Affordances Enable Partial World Modeling with LLMs
This work addresses the problem of inefficient search in robotics for researchers, offering an incremental improvement by extracting partial models from large models.
The paper tackles the inefficiency of using large language models as full world models by proposing partial world models based on affordances, which in tabletop robotics tasks reduce search branching factor and achieve higher rewards compared to full models.
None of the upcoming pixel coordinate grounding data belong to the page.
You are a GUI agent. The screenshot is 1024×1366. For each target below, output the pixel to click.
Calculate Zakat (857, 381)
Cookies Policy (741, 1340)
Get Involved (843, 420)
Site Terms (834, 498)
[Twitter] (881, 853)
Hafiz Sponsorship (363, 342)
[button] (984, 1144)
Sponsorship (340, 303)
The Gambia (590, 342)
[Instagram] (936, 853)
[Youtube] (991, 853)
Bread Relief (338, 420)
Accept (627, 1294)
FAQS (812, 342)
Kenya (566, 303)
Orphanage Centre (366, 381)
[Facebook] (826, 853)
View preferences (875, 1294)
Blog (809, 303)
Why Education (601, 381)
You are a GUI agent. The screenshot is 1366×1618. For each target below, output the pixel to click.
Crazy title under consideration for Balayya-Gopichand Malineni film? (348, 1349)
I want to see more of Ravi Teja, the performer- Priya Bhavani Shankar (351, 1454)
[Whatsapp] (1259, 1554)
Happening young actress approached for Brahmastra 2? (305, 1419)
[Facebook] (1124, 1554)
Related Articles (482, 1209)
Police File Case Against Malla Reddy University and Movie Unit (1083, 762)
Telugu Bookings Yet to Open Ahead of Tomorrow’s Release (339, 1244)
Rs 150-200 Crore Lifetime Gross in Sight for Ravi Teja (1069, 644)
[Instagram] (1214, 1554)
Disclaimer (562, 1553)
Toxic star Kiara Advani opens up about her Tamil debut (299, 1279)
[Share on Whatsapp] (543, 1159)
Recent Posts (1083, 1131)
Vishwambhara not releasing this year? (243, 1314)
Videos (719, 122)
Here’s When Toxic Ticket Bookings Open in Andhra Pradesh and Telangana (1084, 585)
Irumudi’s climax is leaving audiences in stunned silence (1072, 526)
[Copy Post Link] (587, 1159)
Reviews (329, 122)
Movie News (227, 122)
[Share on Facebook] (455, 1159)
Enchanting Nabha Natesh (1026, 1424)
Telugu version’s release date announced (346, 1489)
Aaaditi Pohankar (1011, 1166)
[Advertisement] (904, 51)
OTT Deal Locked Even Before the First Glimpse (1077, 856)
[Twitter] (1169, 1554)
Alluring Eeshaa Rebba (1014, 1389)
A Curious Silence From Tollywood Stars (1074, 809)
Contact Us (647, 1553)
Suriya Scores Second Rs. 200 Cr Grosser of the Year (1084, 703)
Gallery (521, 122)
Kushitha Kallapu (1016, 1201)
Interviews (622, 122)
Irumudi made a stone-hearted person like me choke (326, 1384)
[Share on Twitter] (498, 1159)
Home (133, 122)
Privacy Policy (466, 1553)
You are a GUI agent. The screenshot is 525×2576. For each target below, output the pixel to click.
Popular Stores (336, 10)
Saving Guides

Full models of the world require complex knowledge of immense detail. While pre-trained large models have been hypothesized to contain similar knowledge due to extensive pre-training on vast amounts of internet scale data, using them directly in a search procedure is inefficient and inaccurate. Conversely, partial models focus on making high quality predictions for a subset of state and actions: those linked through affordances that achieve user intents~\citep{khetarpal2020can}. Can we posit large models as partial world models? We provide a formal answer to this question, proving that agents achieving task-agnostic, language-conditioned intents necessarily possess predictive partial-world models informed by affordances. In the multi-task setting, we introduce distribution-robust affordances and show that partial models can be extracted to significantly improve search efficiency. Empirical evaluations in tabletop robotics tasks demonstrate that our affordance-aware partial models reduce the search branching factor and achieve higher rewards compared to full world models.